--- begin DOCUMENT SEGMENT ---

Figure 6 illustrates that, in the evolution process of IURCI that relies on innovation capacity and R&D configuration, continuously increasing R&D configuration will make evolution of innovation capacity significantly faster. At the same time, compared to Figure 5, it can be found that, in the evolution of the Chinese IURCI system, if R&D configuration has an initial value, to enhance the IURCI performance, enterprises must operate on the basis of continuously developing their R&D configuration, obtaining as much as possible valuable heterogeneity knowledge from universities and research institutions, and universities and research institutions also need to enhance their abilities to transfer knowledge and fit the production needs of industry in order to obtain more significant innovation performance. In addition, this case also shows that although there may be differences in their abilities to innovate, for those enterprises that lack the ability to innovate, the input of external resources and the gain of valuable knowledge by way of knowledge transfer may change the current disadvantage and help them achieve rapid growth.

Figures 5 and 6 both show that the innovation capacity and R&D configuration of the Chinese IURCI system can in a short period of time produce significant synergies and promote each other, indicating that China’s current IURCI development still requires a lot of resources investment as the primary means to enhance innovation capability. But when R&D configuration is high, the result of innovation capacity evolution [38] is lower than that when knowledge transfer is relatively high, which gives high values of innovation evolution [42]. On the one hand, this indicates that, in the current process of IURCI in China, the universities and research institutions side creates and sends high-value heterogeneity knowledge, which has a fundamental role in promoting innovation capacity. On the other hand, to a certain extent, this confirms that if Chinese universities and research centers could face knowledge-oriented industrial demand, enterprises could accurately identify the market value of accepted knowledge, change the discrepancy that exists between technology supply and technology demand, and thereby reduce its dependency on R&D configuration, while, at the same time, shortening the innovation cycle and avoiding the issues such as information asymmetry and transaction costs that may arise during collaborative innovation [42–44].

Figure 7 illustrates that when innovation capacity and knowledge transfer are more prominent and R&D configuration is lower, variables of the Chinese IURCI could promote each other by interaction, but the growth rate is relatively small, indicating that relying solely on knowledge transfer to promote innovation capacity is not effective. On the one hand, this confirmed that the type of knowledge produced by Chinese universities and research institutions must have applicability to be promoted to companies for industrialization. On the other hand, this maybe results from enterprises having an inadequate knowledge absorptive capacity. Meanwhile, from Figures 7, 5, and 6, it can be found that if the R&D configuration of the Chinese IURCI system is poor, then there will be a very significant impact on the ability to enhance knowledge transfer speed. The possible reasons are that when R&D configuration is not enough, the Chinese IURCI system is already in the process of tight resource allocation, and it is bound to devote more resources into promotion activities that create a high-value heterogeneity innovation capacity, and it therefore lacks the resources to facilitate knowledge transfer within the system. Correspondingly, if resources are relatively abundant, enterprises must allow for a bottleneck phenomenon in enhancing innovation capacity or accept greater risks in innovative activity and may assign the resources originally devoted to innovative ability to universities and research institutions, supporting the knowledge transfer willingness of universities and research institutions and thus enhancing knowledge transfer for collaborative innovation. In this case, the evolution curve of knowledge transfer will be more significant.

--- end DOCUMENT SEGMENT ---
--- begin DATA SUPPLIED ---

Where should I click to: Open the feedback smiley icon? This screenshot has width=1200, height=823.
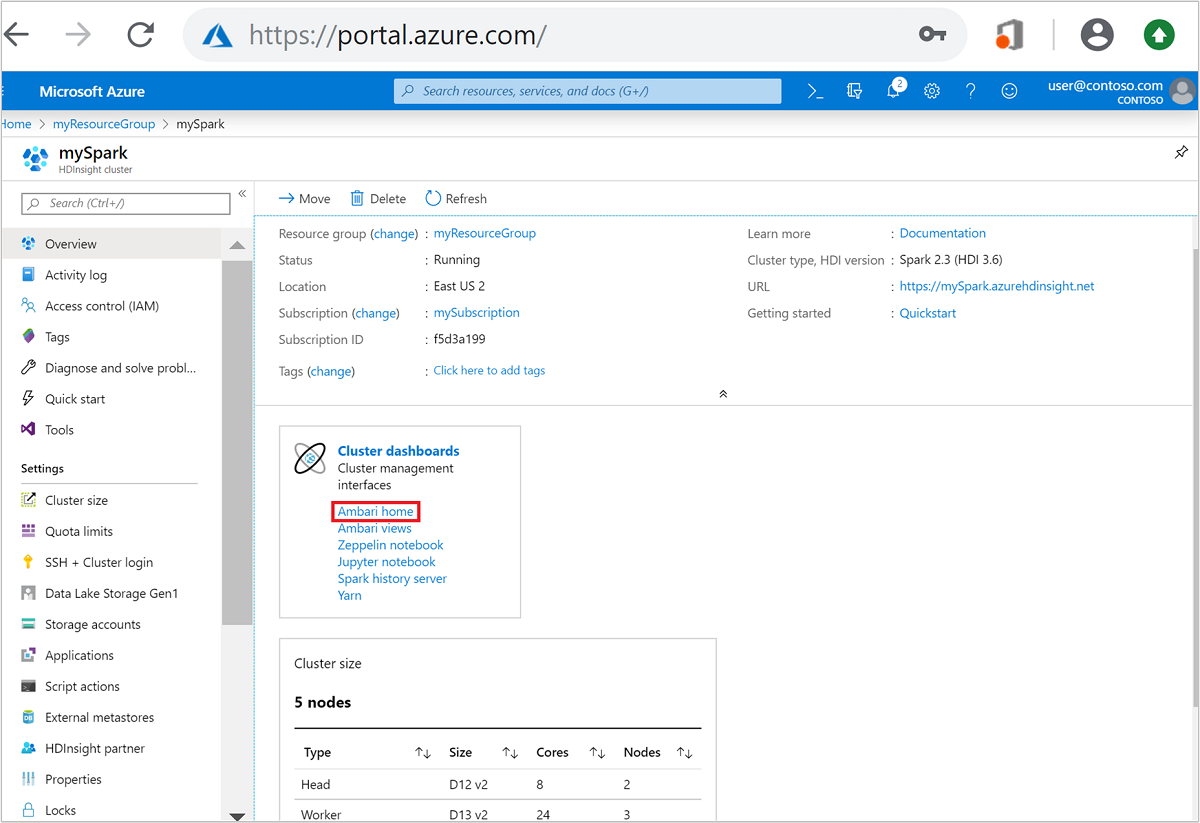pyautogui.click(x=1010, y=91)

--- end DATA SUPPLIED ---
--- begin DATA SUPPLIED ---

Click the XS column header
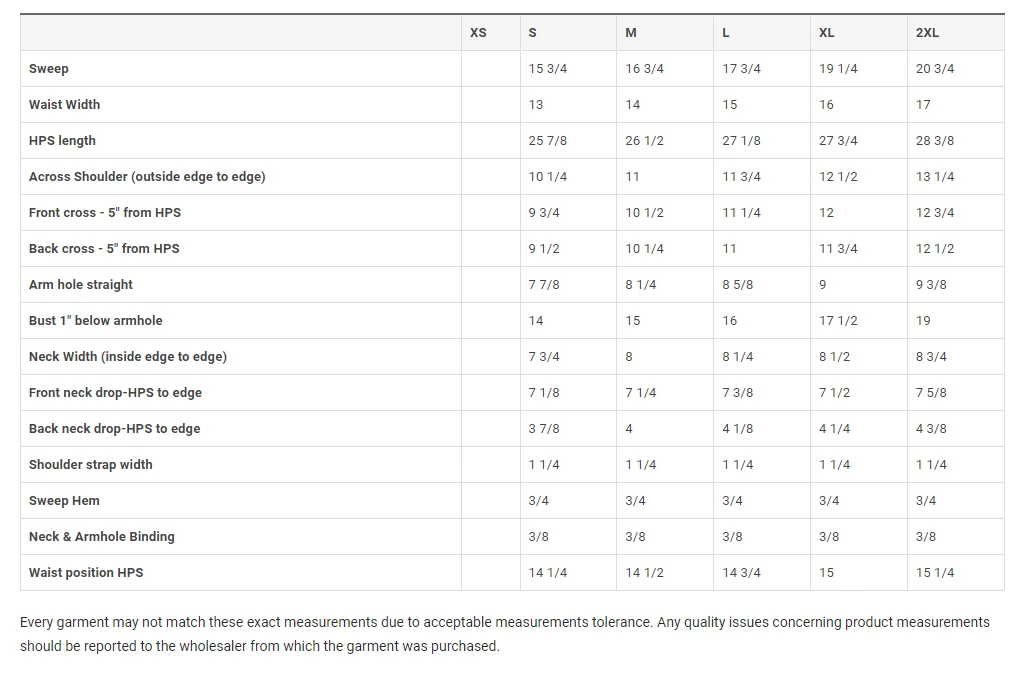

--- end DATA SUPPLIED ---
--- begin DATA SUPPLIED ---

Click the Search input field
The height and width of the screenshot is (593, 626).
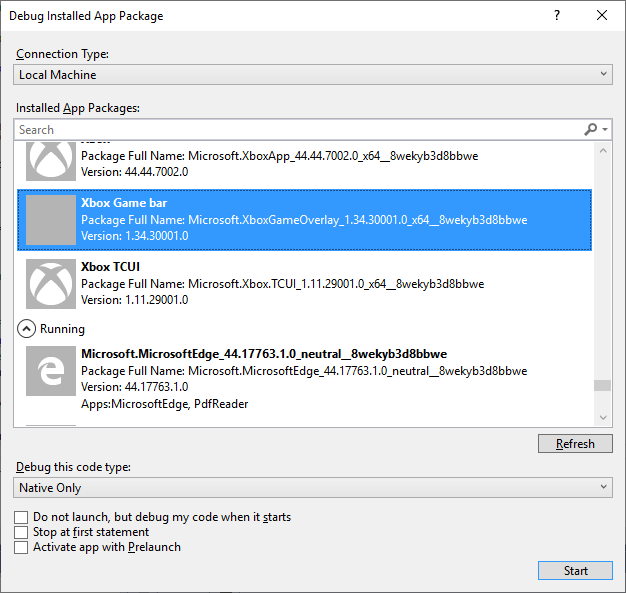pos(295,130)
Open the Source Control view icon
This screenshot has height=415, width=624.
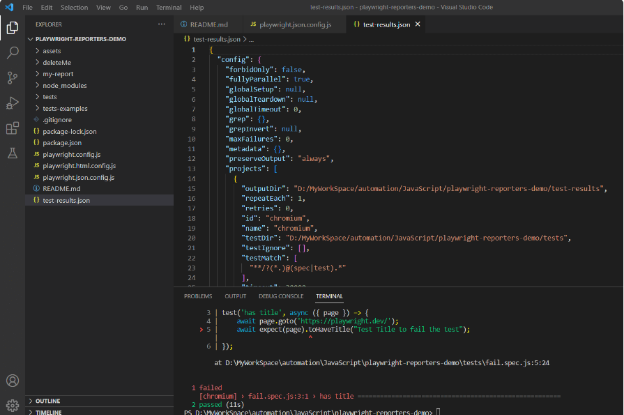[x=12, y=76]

--- end DATA SUPPLIED ---

**TASKS TO COMPLETE:**
1. In the passage on China's IURCI system, which figure shows that steadily raising R&D configuration makes innovation capacity evolve much faster?
2. Render part of the listing as a JSON list of strings, one string per line, with blank lines left out. Begin at the line that has "Where should I" and stop after the line that has "pyautogui.click(x=1010, y=91)", and leave the pictures out.

**TASK RESPONSES:**
1. Figure 6

2.
[
  "Where should I click to: Open the feedback smiley icon? This screenshot has width=1200, height=823.",
  "pyautogui.click(x=1010, y=91)"
]